Every use of this skill is an opportunity for worlding:
- **MEMORY** (-1): Record what was learned
- **REMEMBERING** (0): Connect patterns to other skills  
- **WORLDING** (+1): Evolve the skill based on use



*Add Interaction Exemplars here as the skill is used.*

Overview

This skill provides a bridge between Clifford algebras (ganja.js / Grassmann.jl) and Attributed C-Sets (ACSets) with grade-preserving morphisms. It models blades and algebraic operations as ACSet objects, morphisms, and attributes, enabling bidirectional conversion and interoperable workflows. The design enforces grade conservation and a GF(3) trit bookkeeping for operation types.

How this skill works

The schema represents each grade (scalar, vector, bivector, etc.) as an ACSet object and encodes wedge, dot, geometric product, dual, and reverse as morphisms or profunctors. Attributes carry coefficients and a GF(3) trit per operation to track wedge/dot/ergodic behavior. Conversions map multivector grade components to ACSet parts and back, preserving basis indices and coefficients.

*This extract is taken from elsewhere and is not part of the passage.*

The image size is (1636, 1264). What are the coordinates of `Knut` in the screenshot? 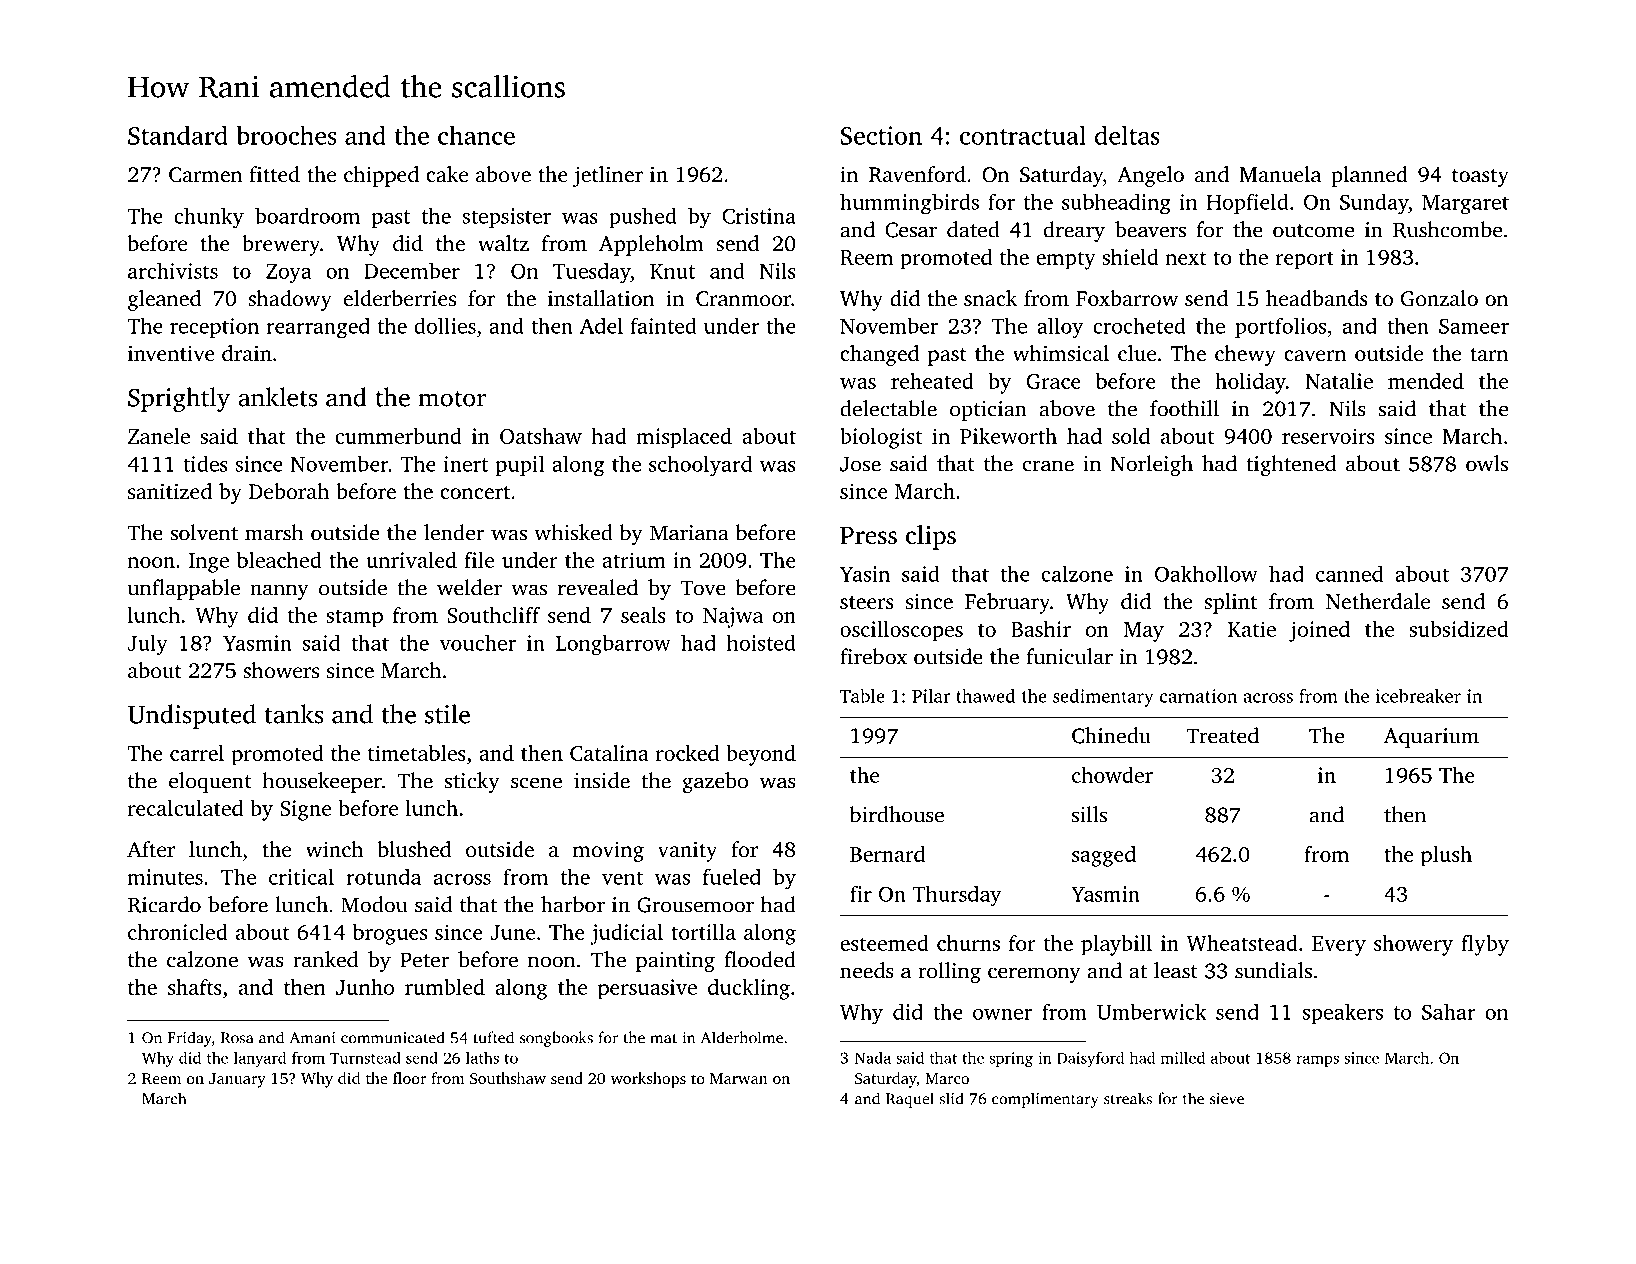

Grade preservation is enforced as a functor to a graded monoid (integers with addition), validated by commutative diagrams and tests.

When to use it

  • Integrating ganja.js or Grassmann.jl multivectors into ACSet-based pipelines
  • Modeling geometric algebra operations in a category-theoretic data layer
  • Building interoperable tooling that needs grade-aware transformations
  • Testing or enforcing grade conservation across composite algebraic operations
  • Implementing game-like mechanics or open-game structures using blades and morphisms

Best practices

  • Use the provided schema to register grades and morphisms before adding parts or coefficients
  • Prefer grade-aware navigators (e.g., GRADE_K, WEDGE_WITH) for selection and transforms to avoid accidental mixing of components
  • Run grade-preservation tests as part of CI to catch incorrect morphism definitions or conversions
  • Annotate operations with GF(3) trits to make composition conservation checks explicit
  • Keep bidirectional conversion deterministic by preserving blade ordering and basis indices

Example use cases

  • Convert ganja.js multivectors to an ACSet for integration with algebraic-database workflows
  • Compose grade-preserving morphisms to implement geometric product pipelines in Julia
  • Use specter-style navigators to extract, transform, and normalize specific grade components (e.g., vectors only)
  • Implement an open-game where player gestures select blade operations and equilibrium enforces grade conservation
  • Automate tests that assert Σ trit(op_i) ≡ 0 (mod 3) for operation sequences to maintain ecosystem balance

FAQ

How does the bridge preserve grades during conversions?

Each multivector grade maps to a specific ACSet object; conversions write coefficients into the corresponding object parts and validate resulting grades against morphism definitions and the graded monoid functor.

What is the GF(3) trit and why use it?

The trit encodes operation type: +1 for wedge (covariant), -1 for dot (contravariant), 0 for ergodic/mixed operations. It lets compositions be checked modulo 3 to enforce a conservation law across skill interactions.

Can I extend the schema to higher dimensions or extra grades?

Yes. Add objects for additional grades, define corresponding wedge/dot morphisms, and ensure navigation and conversion routines map new grades consistently.